From Grose's Dictionary of the Vulgar Tongue (1811):
COCKNEY: A nick name given to the citizens of London, or persons born within the sound of Bow bell, derived from the following story: A citizen of London, being in the country, and hearing a horse neigh, exclaimed, Lord! how that horse laughs! A by-stander telling him that noise was called NEIGHING, the next morning, when the cock crowed, the citizen to shew he had not forgot what was told him, cried out, Do you hear how the COCK NEIGHS? The king of the cockneys is mentioned among the regulations for the sports and shows formerly held in the Middle Temple on Childermas Day, where he had his officers, a marshal, constable, butler, &c.
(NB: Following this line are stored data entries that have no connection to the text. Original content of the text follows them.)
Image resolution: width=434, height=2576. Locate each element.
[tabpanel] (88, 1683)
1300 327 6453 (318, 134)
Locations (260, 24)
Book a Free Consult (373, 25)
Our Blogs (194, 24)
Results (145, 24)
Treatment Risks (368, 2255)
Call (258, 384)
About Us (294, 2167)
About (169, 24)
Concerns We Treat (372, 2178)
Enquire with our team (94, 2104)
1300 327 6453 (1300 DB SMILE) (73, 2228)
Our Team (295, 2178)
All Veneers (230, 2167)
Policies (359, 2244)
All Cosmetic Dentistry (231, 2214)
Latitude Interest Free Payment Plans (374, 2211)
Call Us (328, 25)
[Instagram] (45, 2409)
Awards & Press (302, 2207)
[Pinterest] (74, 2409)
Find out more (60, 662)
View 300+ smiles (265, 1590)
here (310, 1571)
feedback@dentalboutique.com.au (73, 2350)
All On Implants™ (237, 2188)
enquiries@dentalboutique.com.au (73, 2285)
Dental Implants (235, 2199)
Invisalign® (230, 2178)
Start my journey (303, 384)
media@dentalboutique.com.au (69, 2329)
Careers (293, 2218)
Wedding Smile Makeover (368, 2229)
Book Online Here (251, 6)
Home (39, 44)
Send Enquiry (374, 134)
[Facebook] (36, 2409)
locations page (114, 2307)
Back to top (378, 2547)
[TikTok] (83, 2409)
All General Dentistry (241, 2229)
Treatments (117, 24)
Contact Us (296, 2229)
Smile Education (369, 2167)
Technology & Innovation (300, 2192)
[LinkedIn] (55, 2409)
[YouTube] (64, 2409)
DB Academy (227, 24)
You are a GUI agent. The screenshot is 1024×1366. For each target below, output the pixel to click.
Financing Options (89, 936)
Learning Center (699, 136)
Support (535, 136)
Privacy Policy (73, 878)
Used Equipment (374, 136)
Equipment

See DUGDALE'S ORIGINES JURIDICIALES, p. 247.—Ray says, the interpretation of the word Cockney, is, a young person coaxed or conquered, made wanton; or a nestle cock, delicately bred and brought up, so as, when arrived a man's estate, to be unable to bear the least hardship. Whatever may be the origin of this appellation, we learn from the following verses, attributed to Hugh Bigot, Earl of Norfolk, that it was in use, in the time of king Henry II:
Was I in my castle at Bungay,
Fast by the river Waveney,
I would not care for the king of Cockney; [i.e. the king of London].
I don't believe a word of it, of course; and neither do you.  You might as well say:  'a visitor from London, eating for the first time that country delicacy called cooked bullock's knees, did praise the dish so loudly the locals began calling him the COOKED-KNEE MAN, whence derived &c. &c.'


Steve said...

As an aside, isn't Grose's Dictionary a wonderful book? I love flicking through my copy and coming upon terms like "deadly nevergreen" as a euphemism for the gallows.

Adam Roberts Project said...

It's that rare combination: a scholarly resource that is also an absolute delight.